Parent snapshot usage questions

AimoE · October 20, 2021, 6:45am

I am considering to use restic, and have questions regarding the concept of “parent snapshots”, which to me seems like a method to identify separate backup sets within a repository.

Scenario 1: same host and username but multiple OS installations

When I have multiple operating systems on the same host and use the same username in each, nearly all of the paths and user specific files are identical. Is there any way to help restic distinguish between the OS installations when it considers the “parent snapshot”? Having separate repositories for each OS would be waste of space.

In practice, though, running backups in parallel OS’es on the same host only occurs when I am still using an older version of Ubuntu while preparing to deploy a new Ubuntu version that I have installed on the same disk. In this scenario, the period of needing backups of the both is fairly short, so in principle I can refrain from making any backups in the new OS until the final switch, but I would like to know if there is a practical method to set up backups in the new OS already before making the switch.

Scenario 2: how to organize initial backups

Let’s say I need to regularly back up locations such as /home/$USER/ and /data/$USER/, but for initial deployment of restic, I don’t want to back up all data at once; I want to split it up into smaller chunks. Based on what I have learned from the documentation and forum discussions, it seems like I should not begin by making initial backups of lots of sub-directories, but instead, I should make initial backups of the root directories while reducing the amount of data in the initial backup by using lots of exclusions – and then run subsequent backups with less and less of exclusions until I have trimmed the exclusions down to the final set I need permanently.

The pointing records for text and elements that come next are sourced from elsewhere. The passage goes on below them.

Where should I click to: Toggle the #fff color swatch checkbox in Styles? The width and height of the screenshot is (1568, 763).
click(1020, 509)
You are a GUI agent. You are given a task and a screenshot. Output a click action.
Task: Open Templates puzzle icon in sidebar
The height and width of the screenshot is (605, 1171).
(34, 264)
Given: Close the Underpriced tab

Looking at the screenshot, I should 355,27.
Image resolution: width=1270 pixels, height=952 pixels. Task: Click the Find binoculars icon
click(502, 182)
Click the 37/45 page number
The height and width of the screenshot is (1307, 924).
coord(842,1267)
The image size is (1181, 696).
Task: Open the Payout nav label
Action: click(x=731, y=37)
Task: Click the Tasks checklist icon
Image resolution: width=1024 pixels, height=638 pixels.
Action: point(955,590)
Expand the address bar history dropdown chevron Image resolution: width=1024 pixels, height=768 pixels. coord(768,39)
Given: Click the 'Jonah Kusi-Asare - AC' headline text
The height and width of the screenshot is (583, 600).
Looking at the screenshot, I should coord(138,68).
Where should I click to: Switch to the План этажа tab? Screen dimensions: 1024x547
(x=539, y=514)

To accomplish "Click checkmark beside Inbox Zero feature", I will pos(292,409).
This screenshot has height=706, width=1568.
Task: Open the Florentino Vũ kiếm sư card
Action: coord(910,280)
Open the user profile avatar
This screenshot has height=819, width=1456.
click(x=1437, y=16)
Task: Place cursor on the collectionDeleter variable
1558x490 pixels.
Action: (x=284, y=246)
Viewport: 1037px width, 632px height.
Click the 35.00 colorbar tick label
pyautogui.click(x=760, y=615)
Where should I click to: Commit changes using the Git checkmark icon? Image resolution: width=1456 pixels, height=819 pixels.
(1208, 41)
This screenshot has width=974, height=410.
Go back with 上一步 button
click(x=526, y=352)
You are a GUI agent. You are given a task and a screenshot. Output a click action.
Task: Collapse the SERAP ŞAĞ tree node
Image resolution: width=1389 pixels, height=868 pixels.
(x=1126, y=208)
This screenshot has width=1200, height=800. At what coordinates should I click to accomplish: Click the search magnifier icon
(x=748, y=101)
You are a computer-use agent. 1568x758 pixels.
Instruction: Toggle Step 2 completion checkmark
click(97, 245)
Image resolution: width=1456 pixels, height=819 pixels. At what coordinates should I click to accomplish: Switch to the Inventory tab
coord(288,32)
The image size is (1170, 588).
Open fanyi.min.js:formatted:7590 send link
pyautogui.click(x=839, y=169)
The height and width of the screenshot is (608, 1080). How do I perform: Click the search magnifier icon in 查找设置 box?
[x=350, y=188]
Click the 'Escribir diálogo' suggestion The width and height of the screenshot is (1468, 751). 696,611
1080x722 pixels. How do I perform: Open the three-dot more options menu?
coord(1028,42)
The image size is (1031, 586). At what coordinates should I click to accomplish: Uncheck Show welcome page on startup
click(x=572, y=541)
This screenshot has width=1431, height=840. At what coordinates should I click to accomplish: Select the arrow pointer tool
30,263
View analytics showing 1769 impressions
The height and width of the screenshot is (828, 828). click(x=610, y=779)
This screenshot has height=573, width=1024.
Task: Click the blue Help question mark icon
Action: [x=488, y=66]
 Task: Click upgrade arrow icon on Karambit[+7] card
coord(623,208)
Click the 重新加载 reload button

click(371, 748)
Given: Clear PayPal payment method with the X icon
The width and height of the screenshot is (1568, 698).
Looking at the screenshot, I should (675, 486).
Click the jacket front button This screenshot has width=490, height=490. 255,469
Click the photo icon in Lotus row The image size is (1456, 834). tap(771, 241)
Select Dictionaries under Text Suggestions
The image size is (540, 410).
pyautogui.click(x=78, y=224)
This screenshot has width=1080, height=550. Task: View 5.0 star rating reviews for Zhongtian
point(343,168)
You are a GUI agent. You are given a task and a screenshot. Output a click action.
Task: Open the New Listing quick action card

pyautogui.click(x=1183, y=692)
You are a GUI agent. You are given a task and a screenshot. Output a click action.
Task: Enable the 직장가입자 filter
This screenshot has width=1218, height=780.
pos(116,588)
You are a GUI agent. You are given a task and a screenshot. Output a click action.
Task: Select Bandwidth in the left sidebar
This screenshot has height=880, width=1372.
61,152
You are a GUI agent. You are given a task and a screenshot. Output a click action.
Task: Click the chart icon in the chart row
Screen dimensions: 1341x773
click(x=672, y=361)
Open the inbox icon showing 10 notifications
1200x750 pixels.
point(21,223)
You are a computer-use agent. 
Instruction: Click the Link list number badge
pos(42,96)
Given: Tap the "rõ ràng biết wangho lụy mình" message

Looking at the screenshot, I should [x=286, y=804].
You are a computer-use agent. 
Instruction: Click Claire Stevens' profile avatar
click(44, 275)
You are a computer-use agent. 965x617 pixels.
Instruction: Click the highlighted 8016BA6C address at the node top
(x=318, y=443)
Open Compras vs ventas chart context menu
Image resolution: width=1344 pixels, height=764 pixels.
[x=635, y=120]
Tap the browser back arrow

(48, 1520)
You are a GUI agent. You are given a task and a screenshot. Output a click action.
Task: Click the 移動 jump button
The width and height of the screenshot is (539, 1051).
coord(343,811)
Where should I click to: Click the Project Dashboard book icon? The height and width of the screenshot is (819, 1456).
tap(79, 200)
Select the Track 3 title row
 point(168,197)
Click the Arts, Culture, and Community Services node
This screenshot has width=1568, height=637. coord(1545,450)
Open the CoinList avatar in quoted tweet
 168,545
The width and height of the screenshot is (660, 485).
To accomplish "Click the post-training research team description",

Is this what you would recommend?

alexweiss · October 20, 2021, 9:12am

Parent snapshots are only used to speed up backups by reducing the number of files that need to be read, chunked and hashed.

Generally, in order to identify separate backup sets, you should use tags.

Your scenario 1: Either use separate host names for your separate OS instances running on the same PC (--host) or use suitable tags (--tag).

Your scenario 2: There are several posibilites to run large initial backups in multiple smaller backup steps:

Just run the initial backup and cancel/restart it when appropriate. (restic will re-use most already-saved blobs)
run backups on subpaths and finally a backup on all paths, followed by removing the first snapshots
use a large exclude list and shorten it step by step

All work and can be recommended IMO. Because of the way parent snapshots work, the latter choices can be faster.